Pulmoner emboli belirtileri, nefes kesilmesi, göğüs ağrısı, öksürükle kan gelmesi, baygınlık, yıkılmayla birlikte DVT’nin tüm belirtileridir. Göğüs rönt­geni ve muayene PE olup olmadığını gösterebilir. PE kaynaklı ölümler iki ila dört saat içinde gerçekleştiği için acil olarak ciğerlerde ventilasyon-perfüzyon taraması ve bacakta çift taraflı Doppler taraması yapılması gerekmektedir. PE görülen kadınlara doğumdan sonraki 3-6 ay varfarin tedavisi verilebilir.
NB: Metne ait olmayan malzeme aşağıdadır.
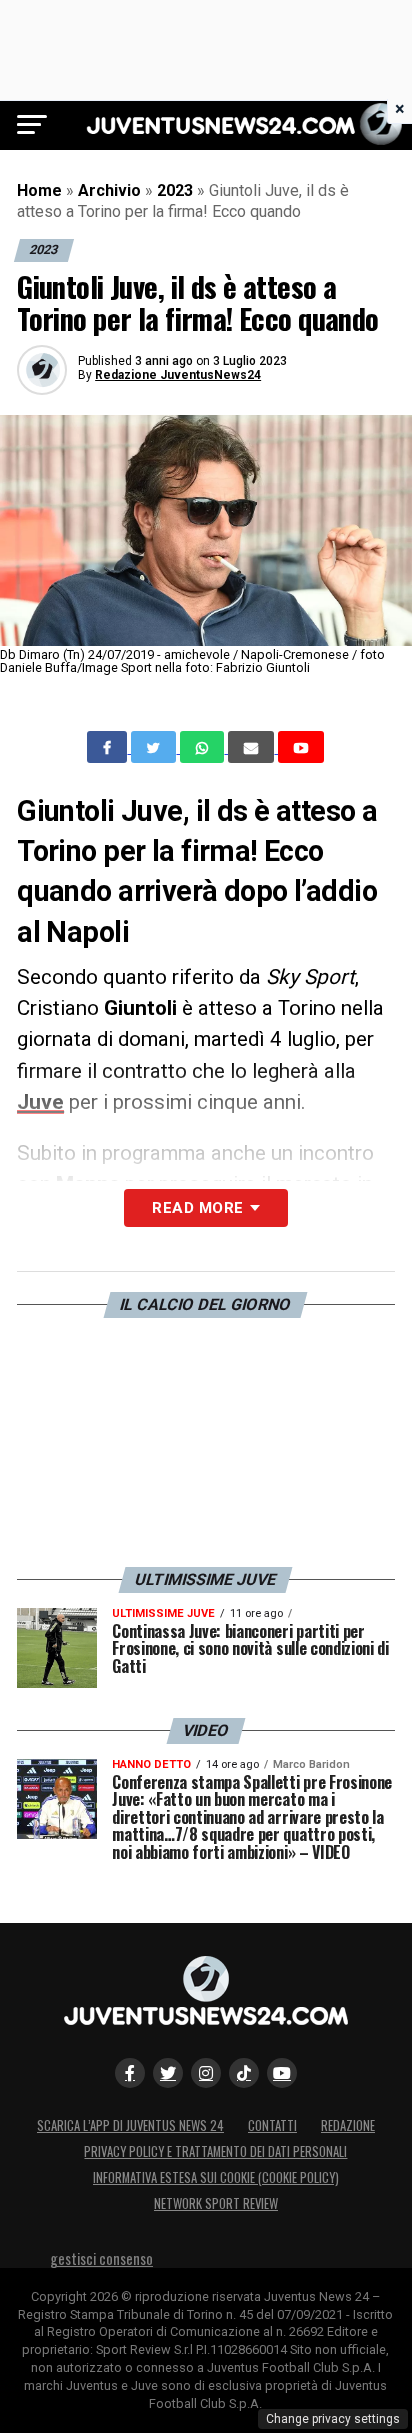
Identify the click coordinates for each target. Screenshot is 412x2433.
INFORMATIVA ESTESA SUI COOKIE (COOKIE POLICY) (216, 2177)
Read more (197, 1208)
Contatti (272, 2125)
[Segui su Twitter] (168, 2073)
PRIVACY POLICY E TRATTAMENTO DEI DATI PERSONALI (215, 2151)
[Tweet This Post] (155, 747)
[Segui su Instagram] (206, 2073)
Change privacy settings (333, 2419)
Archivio (109, 190)
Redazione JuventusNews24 (178, 375)
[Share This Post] (204, 747)
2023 (175, 190)
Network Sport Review (216, 2203)
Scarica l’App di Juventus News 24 (130, 2125)
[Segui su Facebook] (130, 2073)
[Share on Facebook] (109, 747)
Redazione (348, 2125)
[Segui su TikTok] (244, 2073)
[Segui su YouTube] (282, 2073)
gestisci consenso (101, 2258)
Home (39, 190)
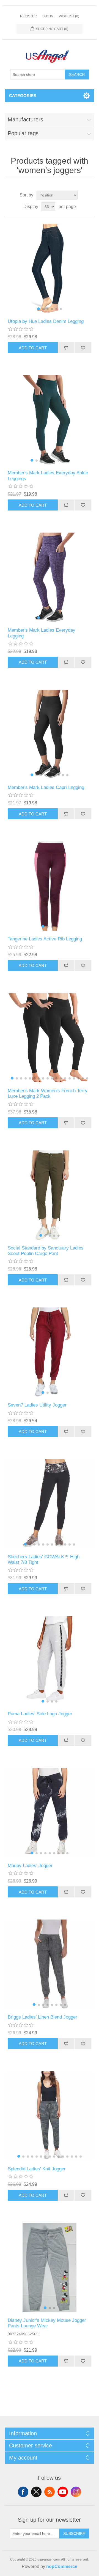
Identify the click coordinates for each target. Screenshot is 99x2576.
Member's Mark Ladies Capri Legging (46, 787)
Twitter (36, 2492)
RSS (49, 2492)
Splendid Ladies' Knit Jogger (37, 2168)
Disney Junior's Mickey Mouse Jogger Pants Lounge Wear (47, 2323)
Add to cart (33, 347)
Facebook (23, 2492)
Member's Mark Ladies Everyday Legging (41, 633)
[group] (49, 268)
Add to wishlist (83, 347)
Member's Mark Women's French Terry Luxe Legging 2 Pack (47, 1093)
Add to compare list (66, 347)
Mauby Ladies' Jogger (30, 1865)
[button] (38, 308)
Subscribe (74, 2533)
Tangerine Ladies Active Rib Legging (45, 939)
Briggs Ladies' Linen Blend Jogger (42, 2017)
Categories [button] (22, 95)
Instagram (76, 2492)
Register (28, 16)
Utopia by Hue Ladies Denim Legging (46, 321)
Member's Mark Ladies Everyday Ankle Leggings (48, 475)
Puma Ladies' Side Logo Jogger (40, 1713)
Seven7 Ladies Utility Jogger (37, 1405)
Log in (47, 16)
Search (77, 74)
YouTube (62, 2492)
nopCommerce (61, 2566)
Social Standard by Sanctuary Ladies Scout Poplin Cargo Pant (46, 1250)
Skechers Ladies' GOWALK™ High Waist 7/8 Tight (43, 1559)
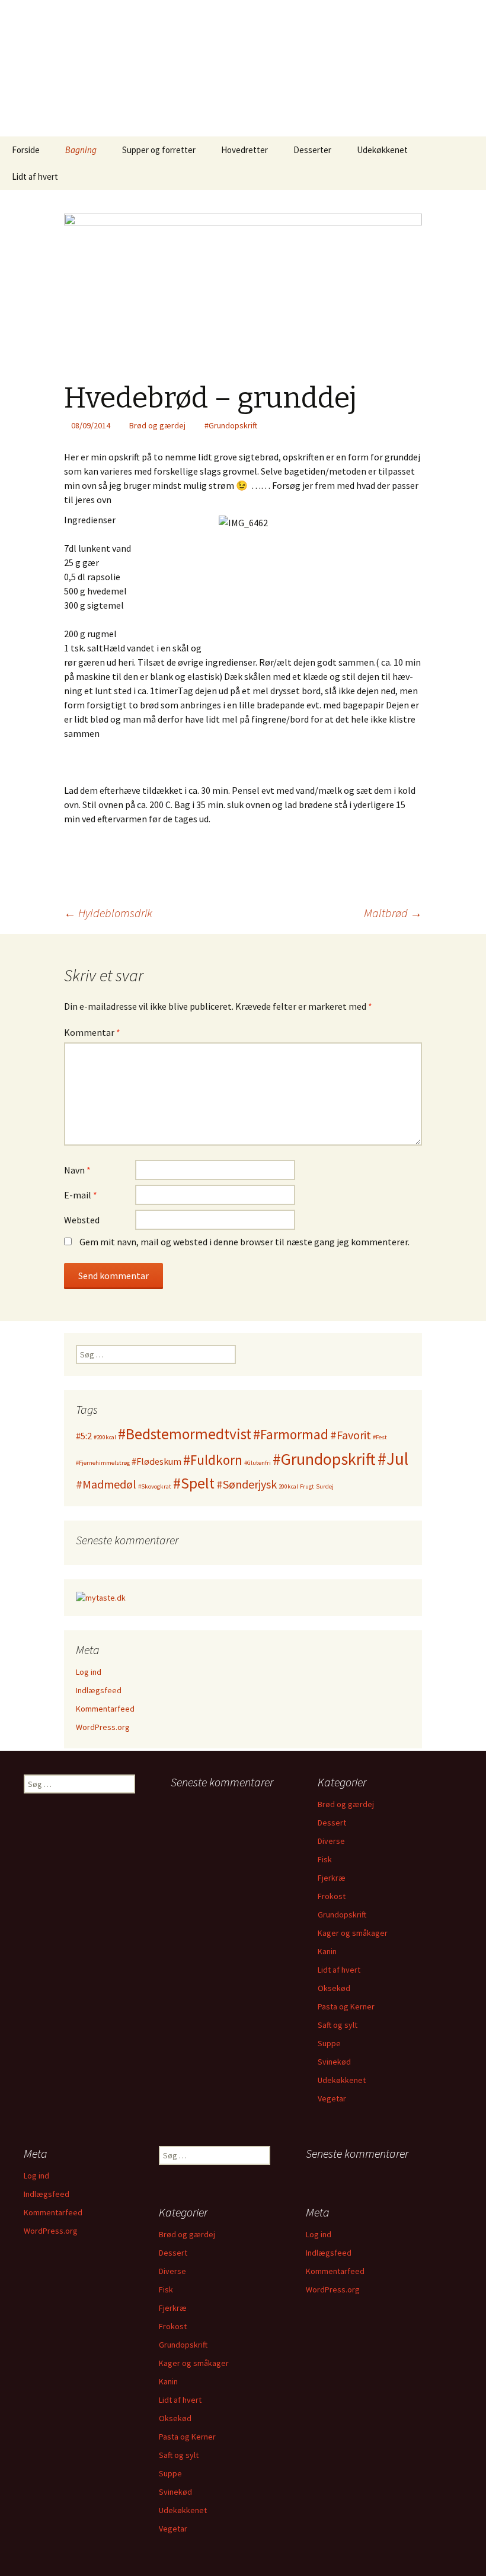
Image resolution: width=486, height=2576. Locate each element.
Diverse (331, 1841)
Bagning (81, 149)
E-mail (80, 1195)
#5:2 (84, 1436)
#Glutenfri (257, 1463)
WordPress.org (103, 1727)
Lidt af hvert (35, 176)
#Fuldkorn (212, 1459)
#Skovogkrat (154, 1486)
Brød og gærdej (157, 425)
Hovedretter (244, 149)
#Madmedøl (106, 1484)
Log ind (88, 1672)
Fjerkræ (332, 1877)
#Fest (380, 1437)
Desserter (312, 149)
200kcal (288, 1486)
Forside (26, 149)
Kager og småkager (353, 1933)
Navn (77, 1170)
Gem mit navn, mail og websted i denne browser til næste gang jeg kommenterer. (244, 1242)
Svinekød (334, 2061)
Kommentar (92, 1032)
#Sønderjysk (246, 1484)
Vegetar (332, 2098)
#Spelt (194, 1483)
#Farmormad (290, 1434)
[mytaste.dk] (101, 1597)
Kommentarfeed (105, 1708)
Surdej (325, 1486)
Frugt (307, 1486)
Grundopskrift (342, 1914)
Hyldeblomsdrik (108, 912)
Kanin (327, 1951)
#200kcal (105, 1437)
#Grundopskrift (230, 425)
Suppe (329, 2043)
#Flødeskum (156, 1461)
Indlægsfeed (99, 1690)
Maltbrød (393, 912)
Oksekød (334, 1988)
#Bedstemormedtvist (184, 1433)
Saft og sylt (337, 2025)
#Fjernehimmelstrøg (103, 1463)
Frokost (332, 1896)
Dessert (332, 1822)
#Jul (393, 1459)
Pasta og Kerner (346, 2006)
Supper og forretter (159, 149)
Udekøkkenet (382, 149)
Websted (82, 1220)
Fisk (325, 1859)
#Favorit (350, 1434)
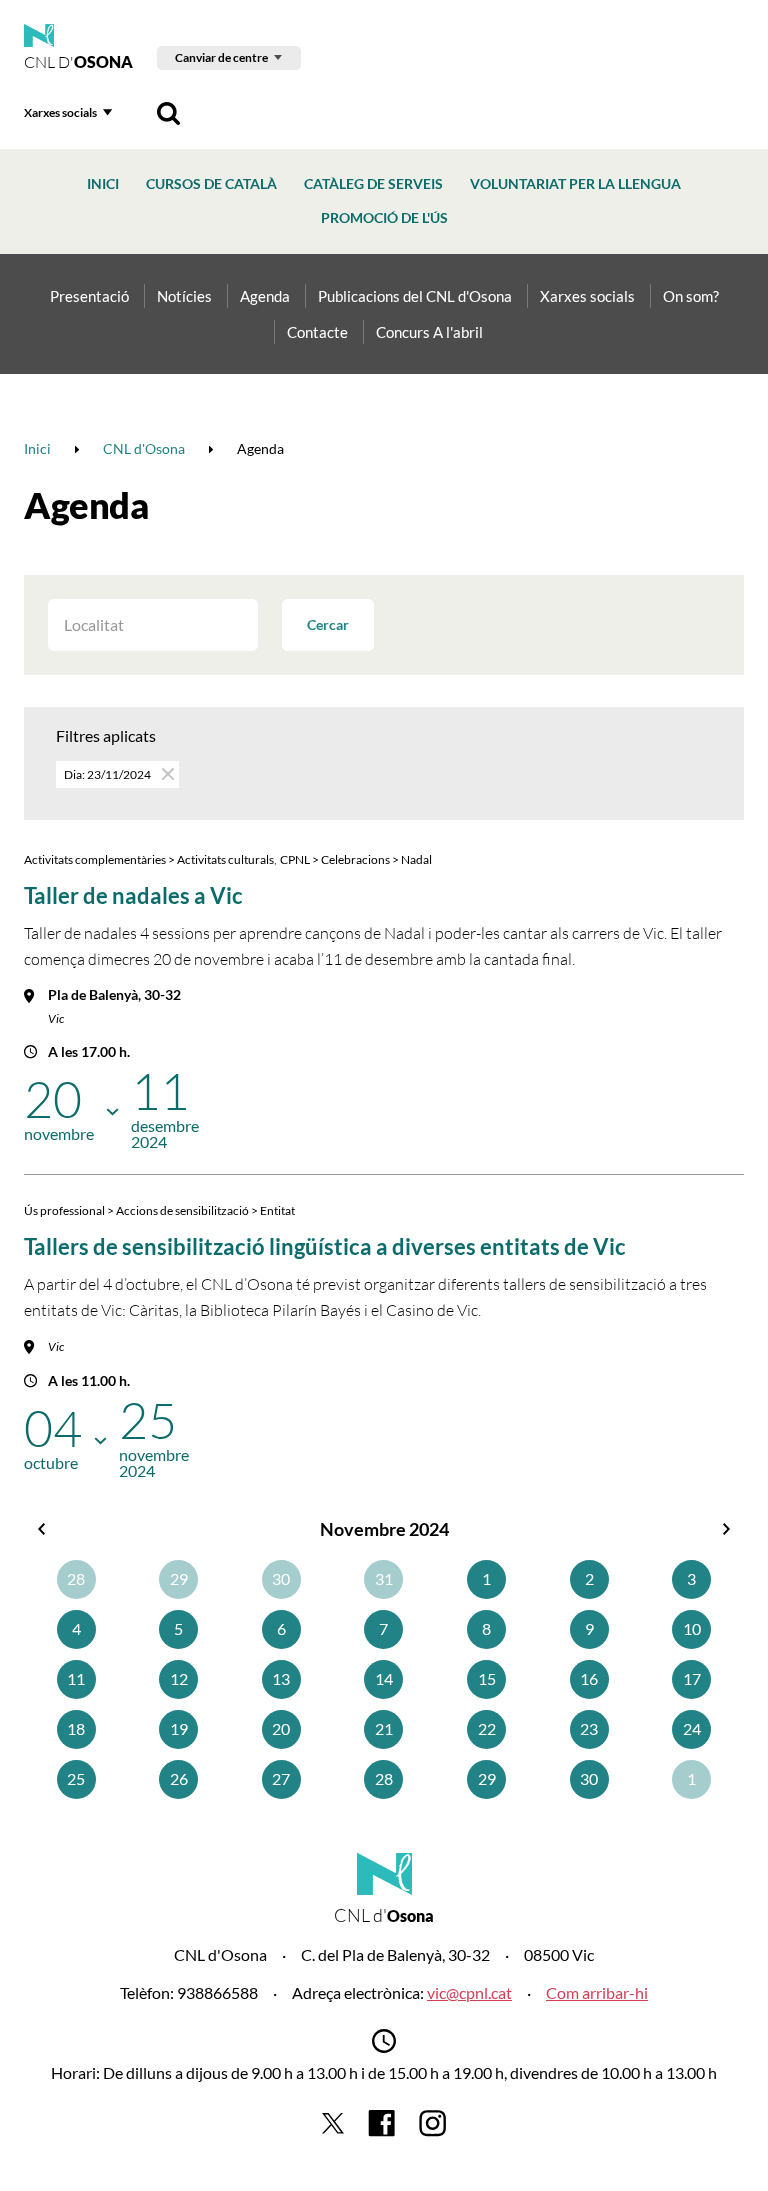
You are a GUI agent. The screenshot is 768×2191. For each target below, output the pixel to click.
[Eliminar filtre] (166, 773)
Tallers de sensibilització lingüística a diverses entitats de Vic (325, 1246)
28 (76, 1578)
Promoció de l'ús (384, 217)
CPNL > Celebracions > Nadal (356, 859)
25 (76, 1778)
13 (281, 1678)
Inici (103, 183)
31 (384, 1578)
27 (281, 1778)
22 (487, 1728)
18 (76, 1728)
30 (281, 1578)
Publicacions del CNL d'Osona (415, 296)
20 (281, 1728)
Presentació (89, 296)
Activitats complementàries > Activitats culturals (149, 859)
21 (384, 1728)
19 (179, 1728)
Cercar (328, 624)
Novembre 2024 (384, 1529)
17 (692, 1678)
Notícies (184, 296)
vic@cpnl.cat (469, 1992)
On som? (691, 296)
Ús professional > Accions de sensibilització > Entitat (159, 1210)
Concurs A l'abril (429, 332)
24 (692, 1728)
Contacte (317, 332)
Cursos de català (211, 183)
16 (589, 1678)
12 (179, 1678)
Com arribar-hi (597, 1992)
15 (487, 1678)
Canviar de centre (221, 57)
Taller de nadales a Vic (133, 895)
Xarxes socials (60, 112)
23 (589, 1728)
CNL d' (78, 62)
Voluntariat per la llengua (575, 183)
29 (179, 1578)
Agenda (265, 296)
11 (76, 1678)
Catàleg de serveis (373, 183)
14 (384, 1678)
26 (179, 1778)
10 (692, 1628)
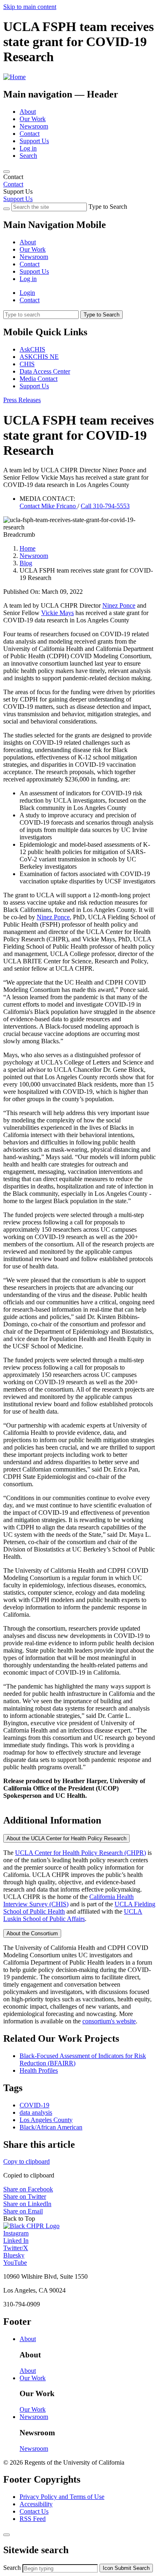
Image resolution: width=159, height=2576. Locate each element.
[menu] (79, 253)
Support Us (34, 140)
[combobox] (60, 2568)
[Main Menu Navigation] (6, 171)
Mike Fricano (48, 505)
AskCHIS (32, 349)
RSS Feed (33, 2518)
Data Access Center (45, 371)
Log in (28, 148)
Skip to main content (29, 6)
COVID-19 (34, 2105)
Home (27, 548)
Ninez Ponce (118, 605)
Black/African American (51, 2127)
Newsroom (34, 126)
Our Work (33, 118)
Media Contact (38, 378)
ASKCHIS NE (39, 356)
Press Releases (22, 399)
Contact (30, 133)
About (28, 111)
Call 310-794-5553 (105, 505)
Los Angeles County (46, 2119)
Gebelik İntrahepatik Kolestazı

Nadir görülen bir durumdur ama ha­mileliğin sonlarına doğru ölü doğum gibi ciddi komplikasyonlara neden ola­bilir. Ana belirtisi, özellikle avuç içle­rinde ayak tabanlarında safra tuzu bi­rikmesinin neden olduğu döküntüsüz  şiddetli kaşıntıdır. Kadınların ufak bir kısmı sarılık geçirebilir. Safranın düşük seviyede olması K vitamini emilmesinin azalmasına yol açar bu da annede ve be­bekte kanamaya neden olabilir.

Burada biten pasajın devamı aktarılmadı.